PrefectHQ / prefect

Prefect is a workflow orchestration framework for building resilient data pipelines in Python.
https://prefect.io
Apache License 2.0
15.92k stars 1.56k forks source link

Improve dask-scheduler memory management of Prefect `State` objects #5230

Open xuevin opened 2 years ago

xuevin commented 2 years ago

Description

The dask-scheduler uses dask.sizeof to manage memory for scaling and work distribution. Tasks which return a large payload can cause scheduling to stall, or may cause workers to exit. This can be better managed by giving the scheduler awareness of the payload sizes.

Expected Behavior

State.__sizeof__() should be defined to return the number of bytes stored in the object.

Reproduction

Define a task which returns a large numpy array.
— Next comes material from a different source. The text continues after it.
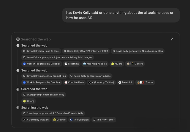Viewport: 190px width, 132px height.
Task: Open the Kris Krüg AI Tools source
Action: (95, 64)
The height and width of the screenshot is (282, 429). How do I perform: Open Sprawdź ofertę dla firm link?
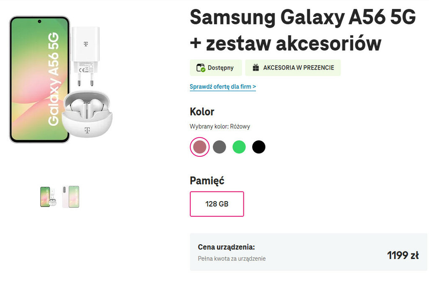222,87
The dask-scheduler will report the managed-memory at 48 B.

@task
def memory_task():
    x = np.random.randint(9, size=2*10**6)
    return x

Proposed resolution: Currently State objects do not have __sizeof__ defined, which causes scheduler to think the payload is 48 B. Ideally, this __sizeof__ function should be implemented to capture the size of the result produced /stored in State.result.

zanieb commented 2 years ago

This seems reasonable, I'd review a PR that adds a basic sizeof implementation.